Federal Election Officials Quietly Ban Internet Connectivity for Voting Machines

'This connectivity provides an access path to the voting system through the Internet and thus an attack can be orchestrated from anywhere in the world...'

A little-noticed policy change in February would seem to offer some confirmation to the criticisms laid out by supporters of former President Donald Trump that network-connected voting machines may have been hacked during the 2020 election.

The Election Assistance Commission stealthily revised its Voluntary Voter System Guidelines to ban any sort of internet connections, including wireless ones, reported Just the News.

“There are significant security concerns introduced when networked devices are then connected to the voting system,” said the revised guidelines.

“This connectivity provides an access path to the voting system through the Internet and thus an attack can be orchestrated from anywhere in the world (e.g., nation state attacks),” the document continued. “The external network connection leaves the voting system vulnerable to attacks, regardless of whether the connection is only for a limited period or if it is continuously connected.”

Previous guidelines, issued in 2015, had permitted certain types of connectivity, provided any data transmitted was first encrypted.

But even those network connections left the systems exposed for possible attack, according to an EAC press release.
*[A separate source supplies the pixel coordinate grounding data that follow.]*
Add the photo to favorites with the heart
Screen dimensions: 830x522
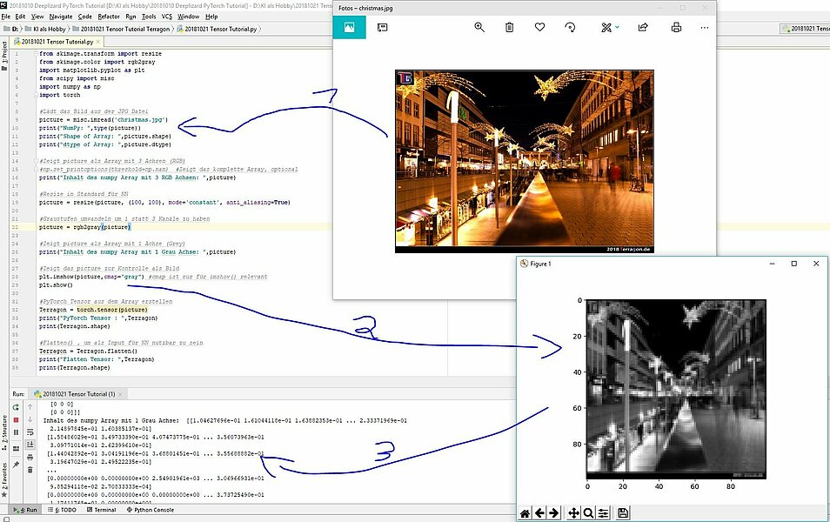pyautogui.click(x=539, y=27)
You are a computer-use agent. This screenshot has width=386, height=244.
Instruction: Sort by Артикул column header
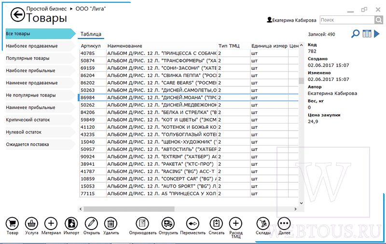91,46
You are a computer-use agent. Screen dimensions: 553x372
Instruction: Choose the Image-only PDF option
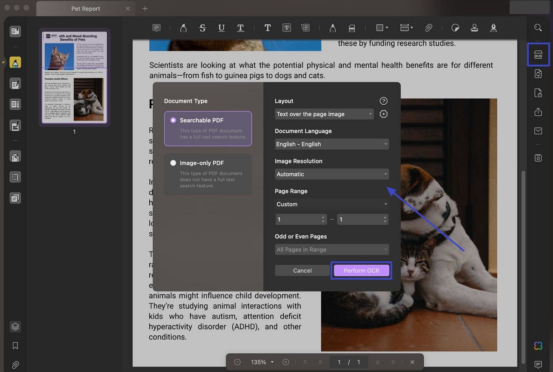208,174
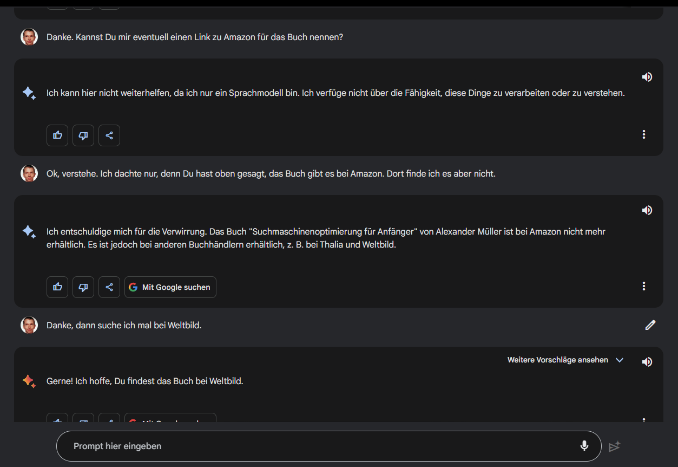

If the guidelines were to be strictly enforced, it likely would impact the setup used by major distributors like Dominion Voting System. Eyewitnesses testified to seeing the company’s voting machines in key swing states linked to what appeared to be an internet-connected mainframe server in the backroom.

The company itself released demo videos that showed its technicians remotely adjudicating damaged or disputed ballots to subjectively determine the will of the voters.

And some forensic experts testified that the flow of internet traffic to and from Dominion’s servers on Election Day showed the voting machines linking to several European cities.

The company has largely denied allegations of irregularities, refusing to voluntarily hand over it server logs and other materials to independent auditors, while threatening to sue high-profile media companies and public figures for raising the allegations.

The EAC held a public meeting in February to address the revisions, although the change, in the early weeks of the Biden administration, appears to have made nary a splash.